This isn’t really a question concerning CUDA, but rather a memory management issue I ran into while programming CUDA. I’m a novice in C programming and this is as far as I can see an error originating from faulty memory management. I’m used to java programming so this is quite new to me.
This is a function in my CUDA program and the idea is to run it several times in a for loop. It runs like it should the first time, but the second time it hangs on the line indicated by the comment in the code.
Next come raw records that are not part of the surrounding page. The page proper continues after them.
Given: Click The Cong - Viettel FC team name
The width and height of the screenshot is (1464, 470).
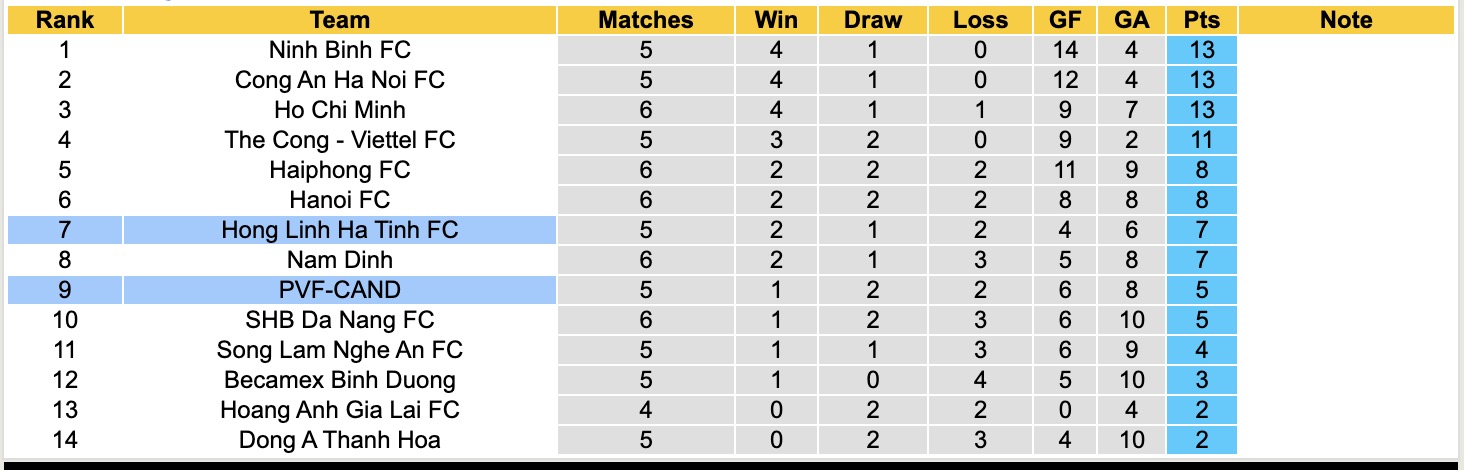Looking at the screenshot, I should tap(340, 140).
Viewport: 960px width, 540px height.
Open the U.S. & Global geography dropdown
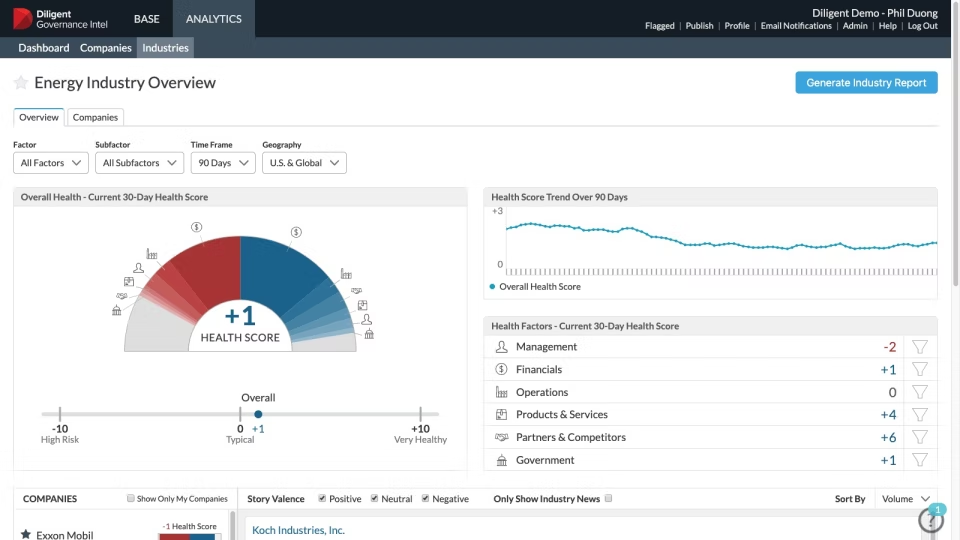[x=304, y=163]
[codebox]int* calculateNewArray(int *oldMatrix, int oldSize, int oldRowLength, int newSize, int newRowLength, int newNumOfRows, int extraRows){
printf("Test3\n");
int *newMatrix_h, *newMatrix_d, *oldMatrix_d, *newMatrixReturned;
size_t newMSize = newSize*sizeof(int);
size_t oldMSize = oldSize*sizeof(int);
printf("Test4\n");
//Allocating space on the host for the result of the addition step
newMatrix_h = (int *)malloc(newMSize); //<--------------------------The program hangs on this line the second time the function is run
printf("Test5\n");
newMatrixReturned = (int *)malloc(newMSize);
//Allocating space on the device for the old and the new Matrix
cudaMalloc((void **) &newMatrix_d, newMSize);
cudaMalloc((void **) &oldMatrix_d, oldMSize);
//Initializing array on host
for(int i=0; i<newSize; i++){
newMatrix_h[i]=(int)0;
}
//Copying the old and the new Matrix to the device
cudaMemcpy(newMatrix_d, newMatrix_h, sizeof(int)*oldMSize, cudaMemcpyHostToDevice);
cudaMemcpy(oldMatrix_d, oldMatrix, sizeof(int)*oldMSize, cudaMemcpyHostToDevice);
//Computing execution configuration
int blockSize = 100;
int nBlocks = 1;
//Running the kernel which adds together the rows of the old matrix
addMatrix <<< nBlocks, blockSize >>> (oldMatrix_d, oldRowLength, newMatrix_d, newSize, newRowLength, newNumOfRows, extraRows);
printf("Test6\n");
//Copying the result back to the host
cudaMemcpy(newMatrixReturned, newMatrix_d, sizeof(int)*newMSize, cudaMemcpyDeviceToHost);
printf("Test7\n");
return newMatrixReturned;
}[/codebox]
What should I do to make this function run several times without failing?